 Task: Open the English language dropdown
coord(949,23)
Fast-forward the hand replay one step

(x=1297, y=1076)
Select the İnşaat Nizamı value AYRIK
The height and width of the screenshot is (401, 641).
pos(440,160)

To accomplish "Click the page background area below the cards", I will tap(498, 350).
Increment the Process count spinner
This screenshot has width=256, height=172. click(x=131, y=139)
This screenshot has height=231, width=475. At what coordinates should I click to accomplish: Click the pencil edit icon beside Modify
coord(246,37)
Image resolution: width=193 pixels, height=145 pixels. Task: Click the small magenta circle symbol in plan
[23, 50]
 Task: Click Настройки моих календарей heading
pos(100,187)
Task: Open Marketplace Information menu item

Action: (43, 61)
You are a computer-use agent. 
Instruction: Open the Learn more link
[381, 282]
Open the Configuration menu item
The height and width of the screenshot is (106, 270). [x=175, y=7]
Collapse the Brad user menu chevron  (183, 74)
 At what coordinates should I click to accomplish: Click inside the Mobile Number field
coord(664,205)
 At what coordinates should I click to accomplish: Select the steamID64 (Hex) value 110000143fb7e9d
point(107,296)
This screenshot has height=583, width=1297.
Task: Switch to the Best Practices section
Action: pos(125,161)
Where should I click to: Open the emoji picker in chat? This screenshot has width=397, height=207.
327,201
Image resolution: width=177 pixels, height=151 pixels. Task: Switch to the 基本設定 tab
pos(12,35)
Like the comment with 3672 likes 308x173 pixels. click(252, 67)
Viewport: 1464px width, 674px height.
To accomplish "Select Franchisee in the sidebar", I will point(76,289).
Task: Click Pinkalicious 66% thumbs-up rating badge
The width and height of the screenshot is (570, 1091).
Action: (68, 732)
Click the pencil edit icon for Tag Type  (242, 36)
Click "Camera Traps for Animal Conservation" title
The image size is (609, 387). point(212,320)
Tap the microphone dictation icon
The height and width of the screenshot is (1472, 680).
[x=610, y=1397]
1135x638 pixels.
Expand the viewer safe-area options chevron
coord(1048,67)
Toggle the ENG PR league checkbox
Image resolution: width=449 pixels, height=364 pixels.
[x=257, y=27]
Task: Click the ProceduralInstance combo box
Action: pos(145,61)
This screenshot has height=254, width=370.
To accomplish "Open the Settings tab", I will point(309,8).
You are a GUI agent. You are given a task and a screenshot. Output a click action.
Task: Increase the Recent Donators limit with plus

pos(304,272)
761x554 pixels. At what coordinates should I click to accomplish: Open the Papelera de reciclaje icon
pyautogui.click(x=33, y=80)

:::

__WHAT YOU SHOULD DO__. Copy every line of the entries in which "will" can be found.

__TASK RESPONSE__.
To accomplish "Click the page background area below the cards", I will tap(498, 350).
To accomplish "Select Franchisee in the sidebar", I will point(76,289).
To accomplish "Open the Settings tab", I will point(309,8).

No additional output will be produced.